When the COVID-19 outbreak was declared a global pandemic in early March, many began to question how the novel coronavirus really came to be. A virus born in China, the country’s traditions and cultures are often depicted as exotic to Western media. Shots of Hong Kongers dining in open-air food stalls (called dai pai dong), rows of traditional Chinese Medicine shops selling odds and ends and other westernized visions of everyday life in China are often depicted in movies to express the foreign-ness of Chinese culture. Rather than aim to bridge the gap between cultures, the media often serves as an ever-growing ocean that adds to the mystique of any culture different than our own—often for worse, rather than for better.
So when news outlets started chiming in about wet markets—a type of open-air market style found all over the world where farmers bring their meat and produce to sell each day—many rushed to blame the markets themselves for the new virus. In China, these types of markets take the place of supermarkets and grocery stores, where fresh food is sourced directly from the farmers themselves, rather than going from a farm, to a factory, and then to a grocery store before making it into your kitchen.
What are wet markets?
Have you ever purchased fresh meat from a local farmer? Unless you really go out of your way or live in a rural community, you probably haven’t. In places like China, where wet markets designate that perishable goods are sold fresh (in comparison to dry markets, where people might find dry goods like rice or other non-perishables), butchers and farmers are able to sell their goods directly to consumers, rather than outsourcing to a food chain or grocer.
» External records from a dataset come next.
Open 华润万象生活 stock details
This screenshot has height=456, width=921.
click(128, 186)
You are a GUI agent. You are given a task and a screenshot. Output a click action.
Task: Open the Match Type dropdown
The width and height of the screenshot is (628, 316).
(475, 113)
In other places—like Morocco, for instance, wet market stalls line empty parking lots and parks each Tuesday or Thursday, for example, so that farmers in rural villages can sell their goods to communities in urban areas. There’s even one in New York City, along Chinatown’s Canal Street where food vendors line up to sell fresh goods like seafood, meat, and produce.
Culturally, the markets serve as one of the final remaining signs of a life long forgotten in the industrial and digital age. One where those who choose, or can’t afford access to, the simple luxuries we take for granted in our own fast-paced lifestyles are able to access basic necessities like fresh food and other goods. Where many Americans head to their local grocer to access fresh meat, produce and dry goods from one warehouse-style building, other communities around the world source their goods individually—at wet and dry markets.
But don’t the wet markets sell live, exotic animals?
In the United States wet markets are all around us, they’re just called farmers markets (probably since our grocery stores sell both perishable and non-perishable goods so the term “dry market” doesn’t really apply). But where our own farmers markets have been turned into a seasonal tradition—one where Saturday morning strolls grace summer Instagram timelines—other areas of the world look at them as a utility. Misconceptions about China’s wet markets have fueled a racism toward the culture, as the exoticism surrounding Chinese food and other delicacies helped to spread misinformation about what, exactly, can be found in China’s wet markets.
In Mainland China, at least, the sale of exotic wildlife in wet markets was banned in 2003 after the SARS outbreak—another coronavirus—caused widespread panic around the world. The coronavirus is a zoonotic virus, meaning that it’s found in another animal before being transferred to humans.
Animals, especially exotic wildlife, carry lots of diseases that are fatal to them but ineffective when they come into contact with humans. Every now and then a virus will be able to mutate and ‘jump’ from one species to another—sometimes another animal, and sometimes a human. In the case of the SARS outbreak many scientists believe that the animal culprit was likely a bat, since coronaviruses are often found in bats. In the case of the H1N1 influenza, the culprit was pigs, and so on with H5N1, the deadly bird flu that saw an outbreak in the early 2000’s.
Calls to close China’s wet markets increased after the virus began to spread worldwide.
In central Wuhan, a wholesale seafood wet market was quickly blamed for the outbreak of the novel coronavirus that has caused widespread global panic in the first half of 2020. That detail created a call for China to close the wet markets around the world after many fueled the idea that all wet markets are dirty and sell live, exotic animals. Quickly, photos of wet markets in more rural parts of the world went viral, depicting things like roasted bats on sticks, and other exotic meats deemed unsanitary in among Western consumer markets.
Amid the outbreak, calls to close China’s wet markets grew louder all over the world. Misleading information about the markets led to anger toward the Chinese government for allowing the markets to remain open. Even Dr. Anthony Fauci, a leading member of the White House Coronavirus Task Force, claimed that it’s ‘mind-boggling’ that China’s wet markets have not been shut down.
However, the question of whether or not to close the markets would mean a major shift in the consumer landscape. Not just in Mainland China, but around the world. If the wet markets really are responsible for the spread of infectious diseases like the novel coronavirus, maybe the question is how to make them safe for consumers in the future, not whether or not they should exist at all.